Adelchi Negri: İtalyan patolog, Camillo Golgi’nin laboratuvarında kuduzdan ölen köpek ve tavşan beyinlerinde bu cisimcikleri tesbit etmiş ve 1903’de yayınlamıştır.

AŞILANMA:
Kuduza karşı ilk aşılamayı Pastör uygulamıştır. 1885 yılında bu aşıdan haberdar olan 2. Abdülhamid, Pastör Enstitüsü’nün kurulması için ilk bağışı yapmıştır. Takip eden yıllarda her sene bir Osmanlı öğrenci grubu Pastör Enstitüsünün derslerine katılmışlardır. 1887’de İstanbul’da bir Kuduz Enstitüsü açılmış ve 1887-88 yılları arasında 2521 kişi tedavi görmüş, bunlardan sadece 13 hasta kaybedilmiştir.

(Kaynak: Nazan Sezgin. Mikrobiyoloji Uzmanı)

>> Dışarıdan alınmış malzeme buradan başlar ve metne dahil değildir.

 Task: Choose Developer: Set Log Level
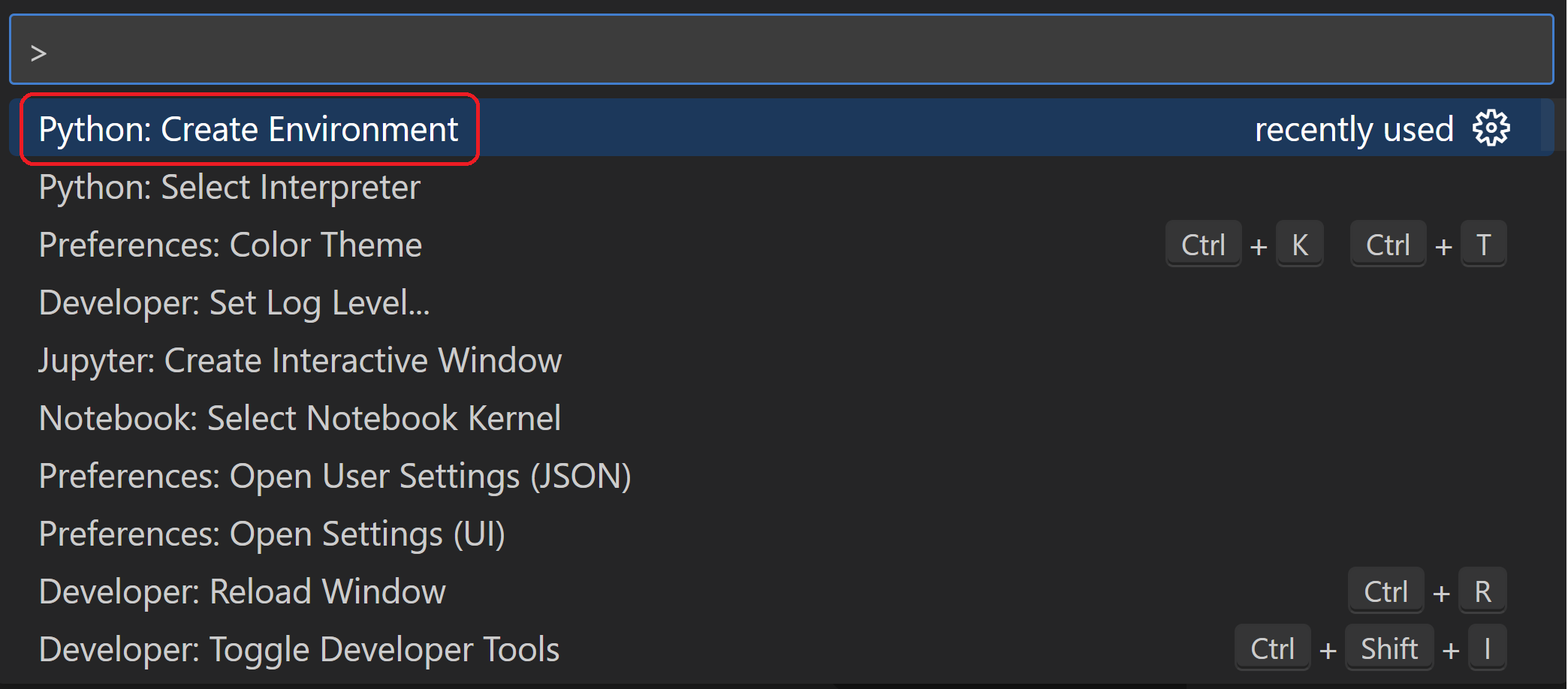234,302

Aşılanma, mümkün olan en kısa sürede yapılmalıdır. Bu süre 14 günü geçmemelidir.
İki türlü kuduz aşısı vardır.
1- Sinir dokusu aşısı:
(İlk aşılar ve İstanbul Çemberlitaş Kuduz Hastanesi’nde üretilen aşılar bu türdendi. Aşının bazı kimselerde kuduz benzeri hastalık yapması üzerine aşı imalatı durdurulmuştu.)
2- Hücre kültürü aşısı:
DSÖ, sinir dokusu aşılarının yerine daha güvenli ve etkili olan “Hücre kültürü” aşılarının uygulanmasını tavsiye etmektedir.

AŞI ŞEMASI:

KUDUZ RİSKİ
HİÇ AŞI OLMAMIŞ KİMSELERDAHA ÖNCE 5 DOZ AŞI OLANLAR
Düşük Risk
5 doz (5x 1ml)
0,3,7,14 ve 30.cu günler
3 doz (3x1ml)
0,3 ve 7. Gün
Yüksek Risk
5 doz aşı ve HRIG
(Human Rabies Immune Globulin)
İlk 7 gün içinde, ilk doz aşı ile birlikte uygulanır.
Tek başına aşı yeterli değildir.
Aynısı uygulanır
                                                                  

Şüpheli ısırılma durumunda kuduz aşısı 0,3,7,14,30  günlerde uygulanır. Şüpheli hayvan 10. Gün hala yaşıyorsa, aşıya devam edilmez. Riskli mesleklerde olanların aşılanmaları, 5 doz yapılır.

A) Pasif bağışıklık:
   1- HRIG (Human Rabies Immune Globulin)
Suya-HRIG veya Berirab (2ml, 300IU) 3 doz (3x1ml) 0, 7 ve 21 veya 28. Gün uygulanır.
       Veya
   2- RHMA (Rabies Human Monoclonal Antibodies)
Rabishield-100 (2.5ml, 100IU) aynı şekilde uygulanır. 20ünite/kg şeklinde ayarlanır, yarısı yara etrafına, yarısı adaleden uygulanır.

B) Aktif bağışıklık:
   1- HDCV (Human Diploid Cell Vaccine)
Imovax (insan diploid hücrelerinde kuduz virüsünün kültürü ile elde edilir.)
RabAvert (Civciv fibroblast hücrelerinde kuduz virüsünün kültürü ile elde edilir.)
   2- PVRV (Purified Verocell Rabies Vaccine)
Abhayrab, kas verya deri içine uygulanır.
DSÖ (WHO), aşı tasarrufu için, adaleden2 ml aşı yapılması yerine, deri içine 0.1ml (insülin enjektörü ile 4 ünite) her yaşa uygulanmasını tavsiye eder. Deri içi uygulamalarda bu miktarlar aşılmamalıdır. Aşıldığı takdirde; aşı yerinde nekroz (doku ölümü) olabilir.

Kuduz aşılarının  uygulamalarında, sadece yerel yönetimlere değil, hayvan sahiplerine de görev düşmektedir.